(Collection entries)
★ ★ ★ ★ ★ ★ ★

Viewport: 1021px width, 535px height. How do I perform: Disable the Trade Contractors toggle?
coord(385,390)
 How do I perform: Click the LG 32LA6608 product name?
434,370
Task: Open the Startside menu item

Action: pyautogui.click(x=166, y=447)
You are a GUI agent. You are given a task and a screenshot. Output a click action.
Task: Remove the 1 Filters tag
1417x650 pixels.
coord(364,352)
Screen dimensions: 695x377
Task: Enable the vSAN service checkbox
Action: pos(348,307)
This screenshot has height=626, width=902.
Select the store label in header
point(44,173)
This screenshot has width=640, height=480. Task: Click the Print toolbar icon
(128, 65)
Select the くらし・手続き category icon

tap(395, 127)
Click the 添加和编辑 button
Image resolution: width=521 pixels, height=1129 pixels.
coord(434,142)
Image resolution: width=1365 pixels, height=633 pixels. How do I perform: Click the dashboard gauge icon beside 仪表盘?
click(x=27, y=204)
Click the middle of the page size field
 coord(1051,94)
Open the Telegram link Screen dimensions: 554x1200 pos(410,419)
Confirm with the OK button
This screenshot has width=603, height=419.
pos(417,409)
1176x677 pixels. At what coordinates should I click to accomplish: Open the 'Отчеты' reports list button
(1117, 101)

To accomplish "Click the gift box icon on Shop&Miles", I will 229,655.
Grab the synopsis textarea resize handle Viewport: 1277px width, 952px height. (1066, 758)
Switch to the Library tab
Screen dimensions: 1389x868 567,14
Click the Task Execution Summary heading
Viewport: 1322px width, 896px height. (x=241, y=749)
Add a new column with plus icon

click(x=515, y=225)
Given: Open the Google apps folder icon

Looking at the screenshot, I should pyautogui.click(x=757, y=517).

★ ★ ★ ★ ★ ★ ★

**Set exercise:** Please copy the material again from the line that contains "Click the 添加和编辑 button" through the line that contains "coord(1051,94)", adding -106 to every coordinate in the answers and leaving all other lines unchanged.

**Reply:**
Click the 添加和编辑 button
Image resolution: width=521 pixels, height=1129 pixels.
coord(328,36)
Image resolution: width=1365 pixels, height=633 pixels. How do I perform: Click the dashboard gauge icon beside 仪表盘?
click(x=-79, y=98)
Click the middle of the page size field
 coord(945,-12)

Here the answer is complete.